Esta mujer que cumplirá 80 años el próximo enero siempre se ha dedicado a limpiar casas, antes y después de separarse de su marido. La parroquia de San Eugenio, en la plaza General Palacios de Getafe, es una pequeña escapatoria que encuentra a diario desde hace unas dos décadas. No le gusta estar sentada viendo la televisión, repite una y otra vez. “Soy la sacristana y, bueno, allí mando un poco”, explica con cierto gracejo. “Estar por ahí y quedarme a cargo de cerrar la iglesia y ese tipo de cosas me ha levantado la moral. Ahí tengo a mis amigas y la gente me cuida. Solo falté estos días del desahucio, que no estaba yo para moverme demasiado. Yo no dije nada a nadie, eh. Solo lo sabían los curas”, prosigue.

 

Un futuro por construir, juntos

Por el momento, Lola se centra en relajarse y poder vehicular toda la tensión que ha padecido en estos dos últimos meses. “Todavía lloro, y lloro mucho, porque me acuerdo de las cosas que no he podido recuperar y que yo misma he visto cómo tiraban”, dice. “Es una especie de violación en la que juegan con tu intimidad de una manera impresionante”, añade.

En estos momentos, la madre y los dos hermanos que convivían en el Paseo de Pablo Iglesias continúan juntos en una casa que les alquila un primo. “Yo ahora duermo con mi madre porque no he podido ni montar mi habitación. Para empezar, hay que comprar un colchón y un somier, y eso ya es un dinero”, agrega Lola.

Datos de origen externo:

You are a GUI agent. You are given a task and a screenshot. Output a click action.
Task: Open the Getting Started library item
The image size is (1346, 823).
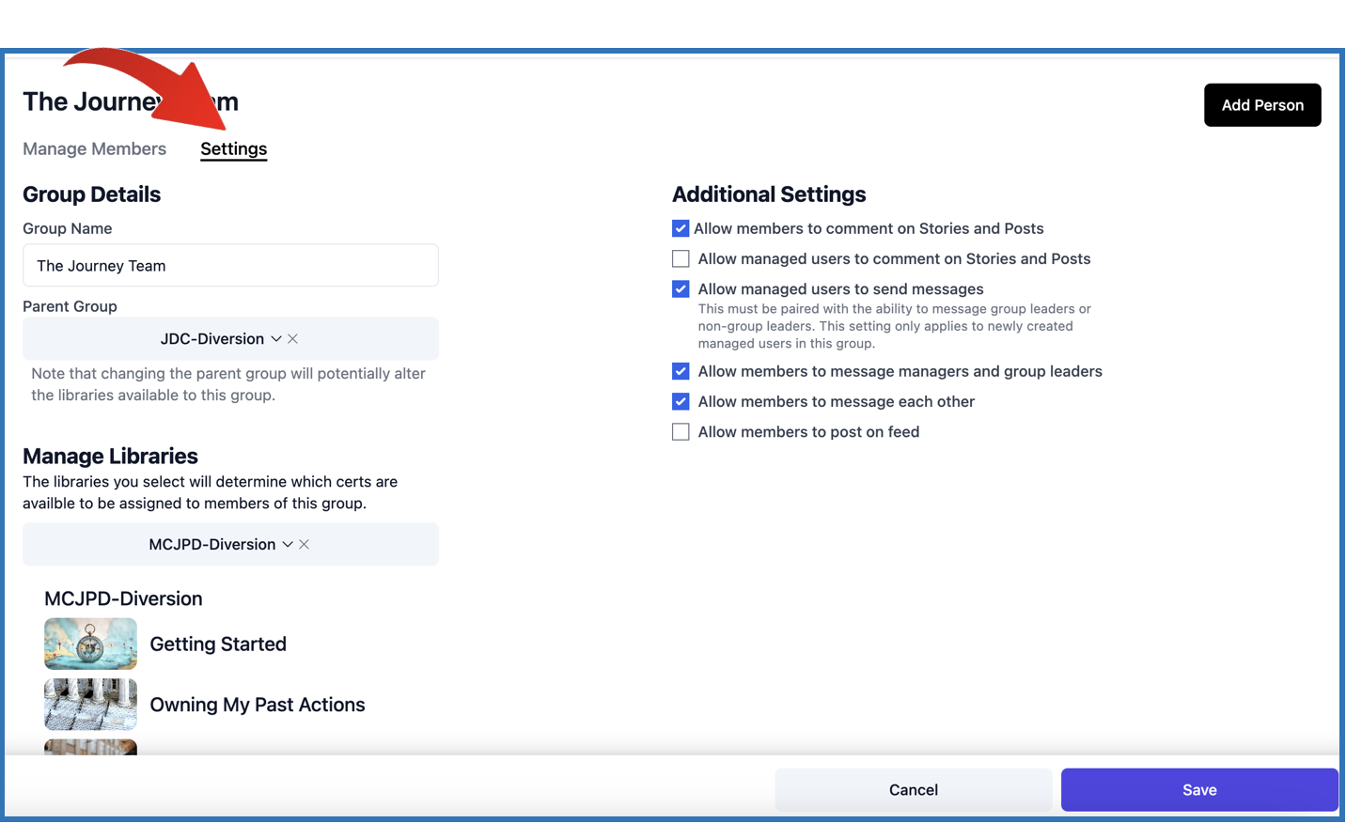coord(218,644)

Aurora, por su parte, también se está haciendo a su nueva vivienda. “Jamás pensé que me vería en una situación así, ni que existía el tipo de gente que a mí me echó de mi casa. Quizá sea una ignorante, pero nunca llegué a imaginarme que hubiera personas que pudieran actuar de esa forma”, afirma. A pesar del trance, tanto madre como hija coinciden en que la situación sí estuvo rodeada por un halo de esperanza: el que insuflaban todas las personas que las acompañaron, desde aquellas que mostraron su apoyo el primer día hasta las últimas que pusieron sus cuerpos al día que la Policía Nacional llamó a su puerta.